= MATERIAL PROVIDED =
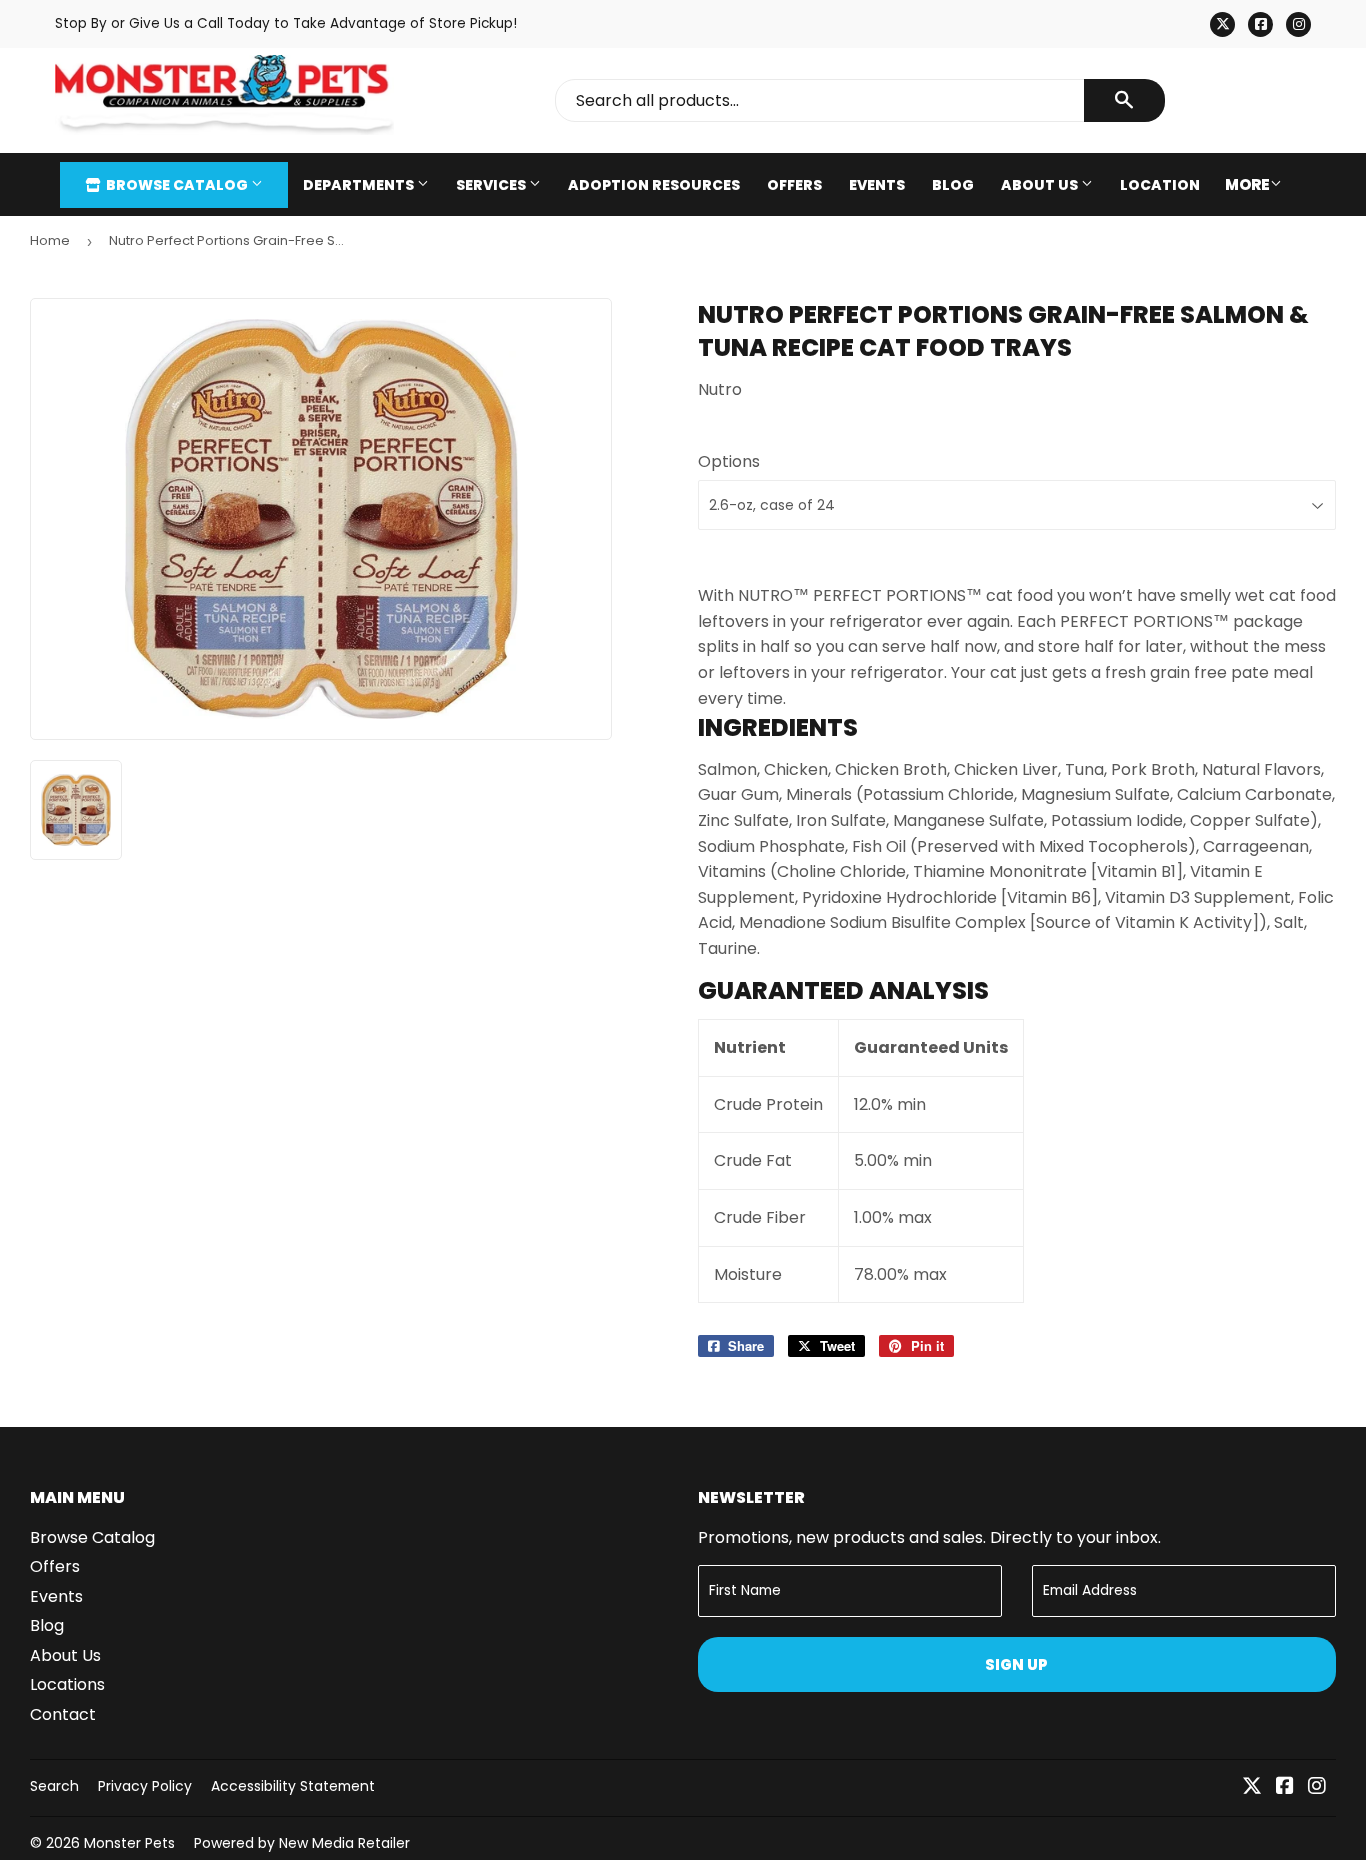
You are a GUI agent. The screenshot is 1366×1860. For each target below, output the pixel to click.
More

==

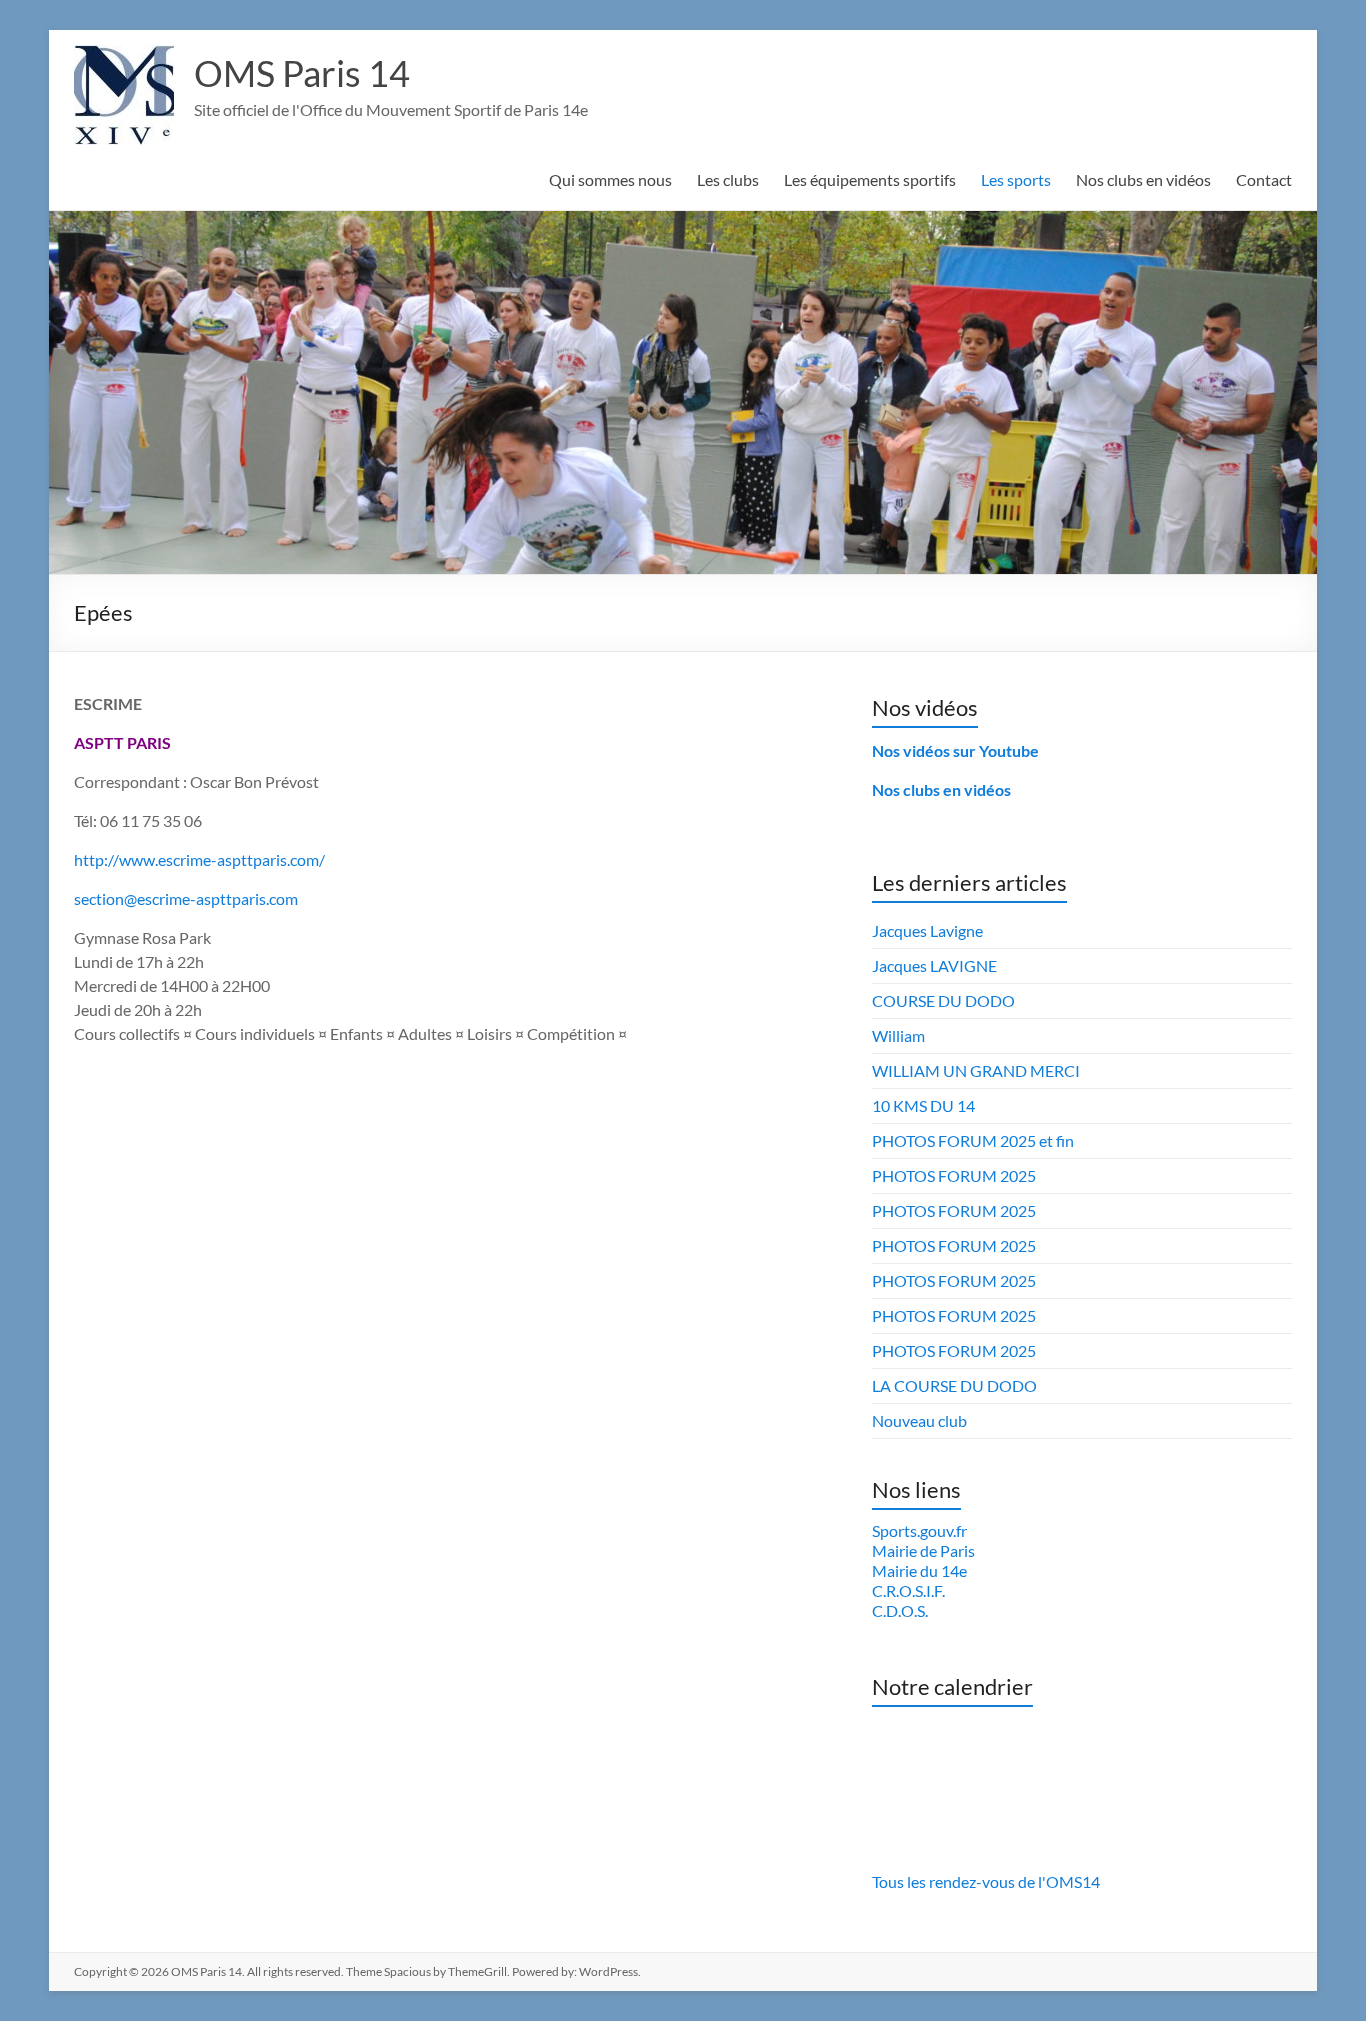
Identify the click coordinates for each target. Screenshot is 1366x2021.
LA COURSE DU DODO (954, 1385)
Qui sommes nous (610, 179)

--

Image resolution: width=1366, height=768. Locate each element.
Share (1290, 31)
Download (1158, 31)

= WHAT IS EXPECTED =
Return every line of the entries above that the string "target" appears in.

= SOLUTION FOR THIS PROBLEM =
You are a GUI agent. The screenshot is 1366×1860. For each target below, output the pixel to click.
Identify the click coordinates for each target. Screenshot is 1366x2021.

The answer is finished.